Mais Loïc comme Clara rappellent que la partie est loin d’être gagnée. « Changer les habitudes des gens n’est pas facile, concède celle-ci. Beaucoup sont convaincus que c’est une bonne solution, mais c’est plus rapide pour eux d’aller faire leurs courses dans le supermarché du coin. Ils n’ont pas le réflexe. C’est aussi pour contrer cela qu’on diversifie nos produits et qu’on va plus loin que les seules boissons. Pour qu’ils puissent tout acheter chez nous. »
Un choix de consommation, un engagement écologique et économique

« J’ai commencé avec 280 références, nous en sommes à un peu plus de 450 aujourd’hui, continue fièrement la responsable logistique. Et une cinquantaine sont prévues, par exemple des compotes. » L’autre frein que l’équipe grenobloise soulève, c’est le coût des produits. « Normalement on s’y retrouve en termes de rapport qualité prix entre nos produits et ceux vendus dans des magasins bio et/ou locaux. Oui, ce sera un peu plus cher que certains supermarchés, mais ce n’est pas la même qualité, pas le même travail derrière, défend Clara. Et puis avec Le Fourgon, la livraison et la consigne sont incluses ! »
Elle prend l’exemple du lait proposé par la start-up, qui provient de vaches iséroises : « Il est évidemment plus cher que celui du supermarché, mais il vient d’une ferme à moins de 100 km. Les vaches sont traites trois ou quatre jours plus tôt et le lait est livré au client le lendemain. Il coûte 30 centimes de plus par litre, mais c’est un choix de consommation. C’est une démarche à faire pour réduire les déchets et redonner du sens à son alimentation », conclut-elle, en appelant chacun à tester la consigne.
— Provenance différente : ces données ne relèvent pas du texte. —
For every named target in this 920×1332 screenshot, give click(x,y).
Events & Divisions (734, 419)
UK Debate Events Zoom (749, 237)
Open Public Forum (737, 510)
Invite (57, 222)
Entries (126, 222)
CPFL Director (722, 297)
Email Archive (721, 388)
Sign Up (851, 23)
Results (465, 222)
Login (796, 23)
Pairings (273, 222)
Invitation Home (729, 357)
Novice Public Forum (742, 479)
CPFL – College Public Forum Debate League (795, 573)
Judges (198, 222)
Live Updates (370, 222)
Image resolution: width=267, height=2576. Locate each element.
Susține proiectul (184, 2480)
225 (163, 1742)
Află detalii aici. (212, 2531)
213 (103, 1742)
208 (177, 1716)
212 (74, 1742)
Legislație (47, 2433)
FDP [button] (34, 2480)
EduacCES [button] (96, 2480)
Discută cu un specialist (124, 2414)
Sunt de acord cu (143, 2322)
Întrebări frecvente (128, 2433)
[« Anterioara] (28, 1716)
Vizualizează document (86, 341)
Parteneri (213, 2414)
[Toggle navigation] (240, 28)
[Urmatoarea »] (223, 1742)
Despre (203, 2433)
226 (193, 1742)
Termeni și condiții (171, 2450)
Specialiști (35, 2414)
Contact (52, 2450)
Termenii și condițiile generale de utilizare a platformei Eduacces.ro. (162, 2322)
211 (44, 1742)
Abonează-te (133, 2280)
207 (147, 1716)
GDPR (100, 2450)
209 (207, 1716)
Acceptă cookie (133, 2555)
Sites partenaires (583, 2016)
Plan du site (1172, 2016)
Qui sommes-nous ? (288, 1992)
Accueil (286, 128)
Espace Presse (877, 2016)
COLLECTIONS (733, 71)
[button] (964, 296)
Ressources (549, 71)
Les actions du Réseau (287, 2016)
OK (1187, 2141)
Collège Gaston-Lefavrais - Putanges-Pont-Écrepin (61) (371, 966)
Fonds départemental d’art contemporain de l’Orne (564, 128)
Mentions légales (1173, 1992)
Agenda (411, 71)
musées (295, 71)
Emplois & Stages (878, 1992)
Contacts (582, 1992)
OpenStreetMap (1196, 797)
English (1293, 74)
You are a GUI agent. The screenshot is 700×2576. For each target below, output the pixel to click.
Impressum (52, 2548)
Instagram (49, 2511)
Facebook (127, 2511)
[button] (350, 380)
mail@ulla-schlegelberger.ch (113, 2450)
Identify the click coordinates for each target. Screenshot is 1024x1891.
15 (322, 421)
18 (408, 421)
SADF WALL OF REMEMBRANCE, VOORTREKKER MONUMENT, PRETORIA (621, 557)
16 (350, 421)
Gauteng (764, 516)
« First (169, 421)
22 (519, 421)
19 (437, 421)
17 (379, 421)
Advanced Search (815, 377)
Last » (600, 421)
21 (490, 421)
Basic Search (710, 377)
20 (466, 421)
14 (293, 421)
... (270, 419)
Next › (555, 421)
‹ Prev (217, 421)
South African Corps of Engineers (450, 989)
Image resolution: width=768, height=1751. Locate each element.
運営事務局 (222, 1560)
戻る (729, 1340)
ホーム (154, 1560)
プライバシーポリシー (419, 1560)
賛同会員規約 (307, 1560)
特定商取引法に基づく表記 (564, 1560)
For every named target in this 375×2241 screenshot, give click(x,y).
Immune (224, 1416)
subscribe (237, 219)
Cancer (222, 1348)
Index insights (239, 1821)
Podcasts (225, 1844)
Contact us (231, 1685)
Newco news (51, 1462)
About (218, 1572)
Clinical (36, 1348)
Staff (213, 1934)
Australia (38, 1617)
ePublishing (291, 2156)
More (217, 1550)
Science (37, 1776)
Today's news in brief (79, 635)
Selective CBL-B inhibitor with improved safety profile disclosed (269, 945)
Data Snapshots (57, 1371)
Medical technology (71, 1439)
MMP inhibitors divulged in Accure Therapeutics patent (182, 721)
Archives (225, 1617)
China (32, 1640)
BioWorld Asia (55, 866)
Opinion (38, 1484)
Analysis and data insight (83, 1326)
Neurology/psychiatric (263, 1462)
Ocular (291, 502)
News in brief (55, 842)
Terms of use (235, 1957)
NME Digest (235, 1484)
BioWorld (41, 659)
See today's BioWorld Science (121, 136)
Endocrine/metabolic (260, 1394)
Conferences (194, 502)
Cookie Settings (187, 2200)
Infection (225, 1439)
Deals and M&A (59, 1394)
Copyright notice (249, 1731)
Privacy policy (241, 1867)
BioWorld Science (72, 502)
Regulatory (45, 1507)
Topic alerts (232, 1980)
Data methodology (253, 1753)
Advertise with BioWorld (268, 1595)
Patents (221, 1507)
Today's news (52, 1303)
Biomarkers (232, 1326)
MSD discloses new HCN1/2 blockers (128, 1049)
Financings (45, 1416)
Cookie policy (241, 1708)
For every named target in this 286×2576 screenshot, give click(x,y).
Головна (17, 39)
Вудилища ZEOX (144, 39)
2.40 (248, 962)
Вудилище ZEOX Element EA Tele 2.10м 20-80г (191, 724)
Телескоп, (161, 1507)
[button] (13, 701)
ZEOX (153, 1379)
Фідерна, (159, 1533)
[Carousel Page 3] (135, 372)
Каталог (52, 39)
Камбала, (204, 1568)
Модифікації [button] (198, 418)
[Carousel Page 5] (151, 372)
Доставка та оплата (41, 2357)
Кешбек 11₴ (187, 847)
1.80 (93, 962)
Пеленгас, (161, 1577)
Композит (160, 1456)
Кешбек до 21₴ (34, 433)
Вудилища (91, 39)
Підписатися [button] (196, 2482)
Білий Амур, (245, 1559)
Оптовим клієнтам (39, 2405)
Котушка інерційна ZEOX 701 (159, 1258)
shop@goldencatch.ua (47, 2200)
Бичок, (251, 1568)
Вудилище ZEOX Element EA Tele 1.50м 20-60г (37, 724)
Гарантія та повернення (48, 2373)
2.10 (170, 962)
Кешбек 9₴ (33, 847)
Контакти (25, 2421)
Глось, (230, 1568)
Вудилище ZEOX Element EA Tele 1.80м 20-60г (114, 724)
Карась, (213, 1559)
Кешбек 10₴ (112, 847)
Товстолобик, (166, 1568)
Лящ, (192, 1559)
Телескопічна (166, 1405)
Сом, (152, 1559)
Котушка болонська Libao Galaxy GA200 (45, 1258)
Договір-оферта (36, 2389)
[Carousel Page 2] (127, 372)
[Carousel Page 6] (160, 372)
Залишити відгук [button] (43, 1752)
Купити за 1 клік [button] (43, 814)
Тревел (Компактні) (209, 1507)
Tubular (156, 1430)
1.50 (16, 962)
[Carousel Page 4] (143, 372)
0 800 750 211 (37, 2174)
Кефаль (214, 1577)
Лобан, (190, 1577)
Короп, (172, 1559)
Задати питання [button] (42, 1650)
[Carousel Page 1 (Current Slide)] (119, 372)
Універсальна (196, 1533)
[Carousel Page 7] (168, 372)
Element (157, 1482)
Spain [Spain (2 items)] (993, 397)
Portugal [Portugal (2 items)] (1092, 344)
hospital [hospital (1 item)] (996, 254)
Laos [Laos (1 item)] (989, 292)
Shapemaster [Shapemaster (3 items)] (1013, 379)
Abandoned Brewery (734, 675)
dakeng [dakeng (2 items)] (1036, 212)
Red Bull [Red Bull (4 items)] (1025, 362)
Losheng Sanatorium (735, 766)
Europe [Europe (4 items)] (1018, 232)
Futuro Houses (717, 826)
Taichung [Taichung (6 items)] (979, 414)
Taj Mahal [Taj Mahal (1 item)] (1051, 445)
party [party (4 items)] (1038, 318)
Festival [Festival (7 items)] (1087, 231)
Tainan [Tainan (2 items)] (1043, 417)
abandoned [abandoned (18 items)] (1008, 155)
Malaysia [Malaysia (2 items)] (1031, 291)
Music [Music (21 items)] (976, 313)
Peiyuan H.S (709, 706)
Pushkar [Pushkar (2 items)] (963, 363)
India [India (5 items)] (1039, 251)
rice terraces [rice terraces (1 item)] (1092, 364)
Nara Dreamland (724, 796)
Le test s’est avéré concluant pour les deux derniers couples grenoblois livrés. L’un passe commande de lait et de jus de pommes depuis quatre mois. L’autre essaye cette fois-ci les produits ménagers et remplit sa réserve d’eau gazeuse. La tournée est terminée, il est temps de rentrer à l’entrepôt préparer la prochaine. ♦
Bonus
- Pandobac est une équipe engagée pour que les emballages réemployables deviennent la norme. Leur mission ? « Remplacer un maximum d’emballages logistiques à usage unique par des bacs réemployables » afin de diminuer l’impact des livraisons de marchandises. Location de bacs, formation d’équipes et collecte de bacs sont organisées pour rendre la transition la plus aisée possible et ainsi proposer des solutions d’emballages zéro déchet.